I might recommend Y; I might even argue passionately regarding the merits of Y, but in the end it’s your decision and you need to tweak/modify/change Y to fit your MAP—if you decide you have any interest in it at all—because Y is a product of my MAP and no two MAPs are identical.
Back to taking stock.
In a post at LeaderTalk, Becky Robinson says, “I still have more than half my life left to live… Still, with each birthday I feel the anxiety of wondering if I am living up to my potential. … Often, I can’t wake up from my daydreams of a disciplined and directed life long enough to make that life happen. … I have learned from experience that I need both [self awareness and willingness to change] if I want to be successful in life and leadership.”

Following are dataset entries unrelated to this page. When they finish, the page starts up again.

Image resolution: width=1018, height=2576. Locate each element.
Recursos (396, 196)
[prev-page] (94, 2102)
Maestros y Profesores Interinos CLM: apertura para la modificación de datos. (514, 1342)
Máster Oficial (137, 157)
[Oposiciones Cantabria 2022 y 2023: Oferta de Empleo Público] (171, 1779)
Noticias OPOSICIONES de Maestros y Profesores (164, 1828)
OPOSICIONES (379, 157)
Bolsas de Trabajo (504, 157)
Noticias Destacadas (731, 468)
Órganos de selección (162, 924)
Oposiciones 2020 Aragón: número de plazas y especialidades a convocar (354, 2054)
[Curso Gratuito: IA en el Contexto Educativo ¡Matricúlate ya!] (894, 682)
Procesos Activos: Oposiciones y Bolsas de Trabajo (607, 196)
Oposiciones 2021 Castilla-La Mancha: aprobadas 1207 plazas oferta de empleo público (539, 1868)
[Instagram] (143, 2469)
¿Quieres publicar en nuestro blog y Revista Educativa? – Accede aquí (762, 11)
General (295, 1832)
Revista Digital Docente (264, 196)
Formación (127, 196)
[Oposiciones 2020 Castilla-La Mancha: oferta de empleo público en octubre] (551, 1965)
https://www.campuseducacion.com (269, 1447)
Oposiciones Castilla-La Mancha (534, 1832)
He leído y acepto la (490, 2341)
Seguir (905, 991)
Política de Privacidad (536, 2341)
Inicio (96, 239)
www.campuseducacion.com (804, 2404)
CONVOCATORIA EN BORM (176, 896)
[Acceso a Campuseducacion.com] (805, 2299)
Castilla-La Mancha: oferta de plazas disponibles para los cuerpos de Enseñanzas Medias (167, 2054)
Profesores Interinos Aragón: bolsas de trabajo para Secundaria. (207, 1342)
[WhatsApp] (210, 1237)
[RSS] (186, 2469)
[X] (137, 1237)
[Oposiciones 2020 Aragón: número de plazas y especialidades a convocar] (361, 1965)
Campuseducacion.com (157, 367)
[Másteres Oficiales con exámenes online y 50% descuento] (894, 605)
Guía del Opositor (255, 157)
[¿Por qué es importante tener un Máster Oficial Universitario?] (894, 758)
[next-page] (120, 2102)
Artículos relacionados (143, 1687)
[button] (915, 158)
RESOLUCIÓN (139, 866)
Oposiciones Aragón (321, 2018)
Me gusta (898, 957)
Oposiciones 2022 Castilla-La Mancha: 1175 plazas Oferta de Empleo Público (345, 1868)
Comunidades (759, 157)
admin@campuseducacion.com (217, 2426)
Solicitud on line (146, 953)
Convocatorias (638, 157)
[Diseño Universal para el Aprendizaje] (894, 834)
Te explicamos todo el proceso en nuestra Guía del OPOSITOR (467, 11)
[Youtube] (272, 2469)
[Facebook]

To me, it was a very sad post. Sad because the focus seemed to be both personally judgmental and set such store on such an intangible as ‘leadership’—which is, in fact, a description applied and substantiated by others.
But that is probably just me. I’m very different.
I’m substantially older than Rebecca and have bounced, and occasional blundered, through life opening doors as the mood moved me.
I’ve made and lost money as well as friends as our lives diverged.
To paraphrase something I read somewhere, “a person should be judged by the number of people s/he brings to success,” and based on that I am enormously successful.
If I have any guiding philosophy it’s the same as Google’s—do no evil. I work very hard at not hurting anyone by word or deed, advertently or inadvertently. I doubt that I’m always successful, but it’s a goal about which I’m passionate.
I do not lie, cheat or steal.
If I were to have a tombstone when I die (I won’t, since I’m being cremated and scattered) I think I’d like it to say, “Miki worked hard to do no evil, hurt no person and give back more than she took.”